> Page excerpt:
=== Section Start ===
MySQL Bugs: #20132: Slave SQL completely crashes during replication from master SQL server

Bug #20132	Slave SQL completely crashes during replication from master SQL server
Submitted:	30 May 2006 1:07	Modified:	23 Jul 2006 9:03
Reporter:	Pavol Luptak	Email Updates:
Status:	No Feedback	Impact on me:	None
Category:	MySQL Server	Severity:	S2 (Serious)
Version:	5.1.7-beta-log	OS:	Linux (Gentoo Linux)
Assigned to:		CPU Architecture:	Any

Description:
I use the latest MySQL 5.1.7-beta from Gentoo Linux distribution.

I use InnoDB+MyISA tables and "replicate-do-db" directive (look at the [mysqld] section  at the end)

Description of bug:

I make a SQL snapshot of my two databases from master server, copy them to /var/lib/mysql/db1 and /var/lib/mysql/db2 and set replication parameters:

CHANGE MASTER TO MASTER_HOST='host', MASTER_USER='user', MASTER_PASSWORD='password', MASTER_LOG_FILE='mysql-bin.XXXXX', MASTER_LOG_POS=position;

SLAVE START;  

Now replication starts. After few minutes the slave MySQL server completely crashes with error:

060530  2:51:49 [Note] Slave SQL thread initialized, starting replication in log 'mysql-bin.001506' at position 56255150, relay log './server1-relay-bin.000006' position: 56631737
mysqld got signal 11;
This could be because you hit a bug. It is also possible that this binary
or one of the libraries it was linked against is corrupt, improperly built,
or misconfigured. This error can also be caused by malfunctioning hardware.
We will try our best to scrape up some info that will hopefully help diagnose
the problem, but since we have already crashed, something is definitely wrong
and this may fail.

key_buffer_size=16777216
read_buffer_size=258048
max_used_connections=1
max_connections=100
threads_connected=1
It is possible that mysqld could use up to 
key_buffer_size + (read_buffer_size + sort_buffer_size)*max_connections = 92783 K
bytes of memory
Hope that's ok; if not, decrease some variables in the equation.

thd=0x8b72df8
Attempting backtrace. You can use the following information to find out
where mysqld died. If you see no messages after this, something went
terribly wrong...
frame pointer (ebp) is NULL, did you compile with
-fomit-frame-pointer? Aborting backtrace!
Trying to get some variables.
Some pointers may be invalid and cause the dump to abort...
thd->query at 0x8b7ba49 = insert into tblOrgEvent( 
                                org_event_from, org_event_to,
                                org_event_title, org_event_body, 
                                org_event_security, org_event_type,
                                org_event_up_id,
                                org_event_repeat_period,
                                org_event_repeat_count
                        ) values(
                                '2006-05-24 13:00', '2006-05-24 17:00', 
                                'Dovolenka Moussaova (1/2 den)','',
                                'all','event',
                                 NULL,
                                 '0',
                                 '0'
                        )
=== Section End ===
> Problem to solve: Continue the MySQL replication crash bug report from the point where it ends.

[Collected data]
=== Section Start ===
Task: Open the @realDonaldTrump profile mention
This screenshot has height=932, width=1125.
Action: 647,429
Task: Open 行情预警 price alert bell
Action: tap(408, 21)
=== Section End ===
> Output:
thd->thread_id=5
The manual page at http://www.mysql.com/doc/en/Crashing.html contains
information that should help you find out what is causing the crash.

This works (with this version of MySQL) without problems before.
I also ran "mysqlcheck -r" on both databases (on master & slave server), but it didn't help.

My [mysqld] section looks like:

[mysqld]
skip-slave-start
user            = mysql
pid-file        = /var/run/mysqld/mysqld.pid
socket          = /var/run/mysqld/mysqld.sock
log-error       = /var/log/mysql/mysqld.err
basedir         = /usr
datadir         = /var/lib/mysql
tmpdir          = /tmp
language        = /usr/share/mysql/english
default-character-set   = utf8
character-set-server            = utf8
default-collation = utf8_slovak_ci
init-connect="SET NAMES cp1250"
skip-locking
key_buffer=16M
max_allowed_packet=1M
table_cache                             = 64
sort_buffer_size                        = 512K
net_buffer_length                       = 8K
read_buffer_size                        = 256K
read_rnd_buffer_size            = 512K
myisam_sort_buffer_size         = 8M

query_cache_limit       = 1M
query_cache_size        = 64M
query_cache_type        = 1

ft_min_word_len         = 3
low_priority_updates    = 1
long_query_time         = 5
log-slow-queries        = /var/log/mysql/mysql-slow.log
server-id               = 3
master-host             = 127.0.0.1
master-port             = 3307
master-user             = repl
master-password         = 4xuhl60KudvgKeFi
log-slave-updates
warnings
log-bin                 = /var/log/mysql/mysql-bin.log
relay-log               = server1-relay-bin
max_binlog_size         = 104857600
replicate-rewrite-db    = "db1->db1_replication"
replicate-rewrite-db    = "db2->db2_replication"
replicate-do-db         = db1_replication
replicate-do-db         = db2_replication

How to repeat:
I am able to repeat this bug only with my specific database.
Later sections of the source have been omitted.